# Wanted: Book by Axel Sell



## redleg23 (May 6, 2009)

Wanted: Axel Sells' Breeding and inheritance in pigeons. This book has been out of print for some time. If anyone would consider selling one or knows of a supplier who may have a copy, let me know. thanks


----------



## george simon (Feb 28, 2006)

*Call Jedds*

*Hi redleg, Try JEDDS PIGEON SUPPLY they have the book listed in their catalog BK088 is the catalog number, sells for 65dollars, plus shipping. Their toll free number is 800-659-5928. * GEORGE


----------



## redleg23 (May 6, 2009)

Sold out. Someone suggested Denica enterprises. Has anyone heard of this company?
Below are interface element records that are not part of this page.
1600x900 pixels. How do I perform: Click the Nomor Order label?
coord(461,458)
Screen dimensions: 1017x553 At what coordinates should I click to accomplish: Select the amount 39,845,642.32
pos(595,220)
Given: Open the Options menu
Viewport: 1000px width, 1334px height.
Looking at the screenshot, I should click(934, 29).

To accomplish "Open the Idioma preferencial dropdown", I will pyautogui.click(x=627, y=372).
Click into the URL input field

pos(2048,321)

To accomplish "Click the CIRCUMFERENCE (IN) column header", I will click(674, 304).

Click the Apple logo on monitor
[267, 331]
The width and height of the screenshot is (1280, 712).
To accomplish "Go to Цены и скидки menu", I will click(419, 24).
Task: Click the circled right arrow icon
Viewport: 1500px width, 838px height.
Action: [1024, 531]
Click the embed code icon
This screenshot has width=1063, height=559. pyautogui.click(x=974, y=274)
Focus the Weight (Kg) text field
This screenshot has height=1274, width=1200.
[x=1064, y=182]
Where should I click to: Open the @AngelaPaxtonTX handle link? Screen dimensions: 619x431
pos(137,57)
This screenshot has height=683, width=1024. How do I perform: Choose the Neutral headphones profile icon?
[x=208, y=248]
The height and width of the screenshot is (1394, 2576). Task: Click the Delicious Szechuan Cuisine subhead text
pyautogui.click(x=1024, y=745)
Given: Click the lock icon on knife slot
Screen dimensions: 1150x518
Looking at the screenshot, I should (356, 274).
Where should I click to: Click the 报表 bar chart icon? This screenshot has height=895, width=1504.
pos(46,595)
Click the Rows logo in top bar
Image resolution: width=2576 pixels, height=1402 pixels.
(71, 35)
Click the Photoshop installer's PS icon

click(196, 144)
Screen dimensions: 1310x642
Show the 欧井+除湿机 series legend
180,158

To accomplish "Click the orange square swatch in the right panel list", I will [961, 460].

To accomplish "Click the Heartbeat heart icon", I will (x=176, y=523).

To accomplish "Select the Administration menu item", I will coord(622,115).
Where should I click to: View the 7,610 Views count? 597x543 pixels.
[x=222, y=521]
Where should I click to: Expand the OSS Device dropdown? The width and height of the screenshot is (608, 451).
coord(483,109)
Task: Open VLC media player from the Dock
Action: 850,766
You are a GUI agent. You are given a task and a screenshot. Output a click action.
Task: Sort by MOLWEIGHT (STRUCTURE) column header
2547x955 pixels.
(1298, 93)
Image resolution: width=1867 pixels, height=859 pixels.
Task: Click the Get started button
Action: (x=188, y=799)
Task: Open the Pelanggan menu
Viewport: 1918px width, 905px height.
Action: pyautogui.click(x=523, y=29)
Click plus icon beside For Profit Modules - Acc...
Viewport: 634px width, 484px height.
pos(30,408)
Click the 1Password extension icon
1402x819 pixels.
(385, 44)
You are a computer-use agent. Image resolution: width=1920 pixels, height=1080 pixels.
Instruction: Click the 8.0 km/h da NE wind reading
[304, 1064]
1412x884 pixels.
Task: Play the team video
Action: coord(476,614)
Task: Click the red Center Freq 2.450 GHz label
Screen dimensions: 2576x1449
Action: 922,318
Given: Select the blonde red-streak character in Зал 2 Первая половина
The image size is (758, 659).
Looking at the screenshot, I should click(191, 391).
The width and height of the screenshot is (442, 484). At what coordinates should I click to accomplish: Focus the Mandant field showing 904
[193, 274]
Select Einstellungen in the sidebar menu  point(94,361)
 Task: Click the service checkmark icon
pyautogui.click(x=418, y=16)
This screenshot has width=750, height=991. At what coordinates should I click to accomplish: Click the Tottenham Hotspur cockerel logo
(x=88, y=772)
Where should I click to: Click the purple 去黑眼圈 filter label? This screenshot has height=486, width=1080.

They sell chevita products and this specific book. http://www.dcppp.com/Denicap.html


----------



## jdlenz70 (Feb 24, 2010)

*Breeding and Inheritance in Pigeons*



redleg23 said:


> Wanted: Axel Sells' Breeding and inheritance in pigeons. This book has been out of print for some time. If anyone would consider selling one or knows of a supplier who may have a copy, let me know. thanks


I have a copy of this book printed in 1986.


----------



## re lee (Jan 4, 2003)

redleg23 said:


> Wanted: Axel Sells' Breeding and inheritance in pigeons. This book has been out of print for some time. If anyone would consider selling one or knows of a supplier who may have a copy, let me know. thanks


THERE IS ONE FOR SALE RIGHT NOW ON EGGBID.COM PRICE now is 149.00 dollars . There was 3 books last week. This book Ibelieve the owners have a few. You might go there and start biding.


----------



## Wingsonfire (Dec 22, 2009)

Jedds has 4 or so of these in stock for 65.00 as of 5-12-11 I think, I picked up 4 and I bet once they are gone they are gone for good? The cheapest price I have seen these new are 200.00 from a few other websites..


----------